Saved entries —
"""

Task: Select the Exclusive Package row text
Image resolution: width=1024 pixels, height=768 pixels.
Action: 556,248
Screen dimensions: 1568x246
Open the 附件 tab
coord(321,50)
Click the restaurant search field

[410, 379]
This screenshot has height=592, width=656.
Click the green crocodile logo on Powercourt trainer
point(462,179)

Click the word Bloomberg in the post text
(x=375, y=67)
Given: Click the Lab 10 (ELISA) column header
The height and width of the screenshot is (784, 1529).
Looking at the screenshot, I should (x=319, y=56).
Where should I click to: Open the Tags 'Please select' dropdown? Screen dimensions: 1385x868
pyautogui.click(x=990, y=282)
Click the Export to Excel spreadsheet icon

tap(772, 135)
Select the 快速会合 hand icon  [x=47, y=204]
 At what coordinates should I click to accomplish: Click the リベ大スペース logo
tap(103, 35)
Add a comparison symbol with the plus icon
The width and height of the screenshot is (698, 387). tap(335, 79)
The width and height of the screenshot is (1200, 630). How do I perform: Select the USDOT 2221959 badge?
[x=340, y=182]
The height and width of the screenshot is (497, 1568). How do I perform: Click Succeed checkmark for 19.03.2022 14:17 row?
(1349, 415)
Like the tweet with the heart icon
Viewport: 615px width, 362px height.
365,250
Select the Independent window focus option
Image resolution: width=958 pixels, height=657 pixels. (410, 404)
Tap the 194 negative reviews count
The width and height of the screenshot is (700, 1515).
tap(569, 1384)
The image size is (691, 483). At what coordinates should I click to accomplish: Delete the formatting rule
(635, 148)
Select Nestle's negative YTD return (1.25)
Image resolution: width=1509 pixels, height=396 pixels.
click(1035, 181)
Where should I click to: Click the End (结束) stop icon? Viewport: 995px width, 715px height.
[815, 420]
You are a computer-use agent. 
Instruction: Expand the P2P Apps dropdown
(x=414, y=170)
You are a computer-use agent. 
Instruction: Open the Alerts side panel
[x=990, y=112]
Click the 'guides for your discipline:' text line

"""

Down to the last line, retype the entries above exactly.

Task: Select the Exclusive Package row text
Image resolution: width=1024 pixels, height=768 pixels.
Action: 556,248
Screen dimensions: 1568x246
Open the 附件 tab
coord(321,50)
Click the restaurant search field

[410, 379]
This screenshot has height=592, width=656.
Click the green crocodile logo on Powercourt trainer
point(462,179)

Click the word Bloomberg in the post text
(x=375, y=67)
Given: Click the Lab 10 (ELISA) column header
The height and width of the screenshot is (784, 1529).
Looking at the screenshot, I should (x=319, y=56).
Where should I click to: Open the Tags 'Please select' dropdown? Screen dimensions: 1385x868
pyautogui.click(x=990, y=282)
Click the Export to Excel spreadsheet icon

tap(772, 135)
Select the 快速会合 hand icon  [x=47, y=204]
 At what coordinates should I click to accomplish: Click the リベ大スペース logo
tap(103, 35)
Add a comparison symbol with the plus icon
The width and height of the screenshot is (698, 387). tap(335, 79)
The width and height of the screenshot is (1200, 630). How do I perform: Select the USDOT 2221959 badge?
[x=340, y=182]
The height and width of the screenshot is (497, 1568). How do I perform: Click Succeed checkmark for 19.03.2022 14:17 row?
(1349, 415)
Like the tweet with the heart icon
Viewport: 615px width, 362px height.
365,250
Select the Independent window focus option
Image resolution: width=958 pixels, height=657 pixels. (410, 404)
Tap the 194 negative reviews count
The width and height of the screenshot is (700, 1515).
tap(569, 1384)
The image size is (691, 483). At what coordinates should I click to accomplish: Delete the formatting rule
(635, 148)
Select Nestle's negative YTD return (1.25)
Image resolution: width=1509 pixels, height=396 pixels.
click(1035, 181)
Where should I click to: Click the End (结束) stop icon? Viewport: 995px width, 715px height.
[815, 420]
You are a computer-use agent. 
Instruction: Expand the P2P Apps dropdown
(x=414, y=170)
You are a computer-use agent. 
Instruction: Open the Alerts side panel
[x=990, y=112]
Click the 'guides for your discipline:' text line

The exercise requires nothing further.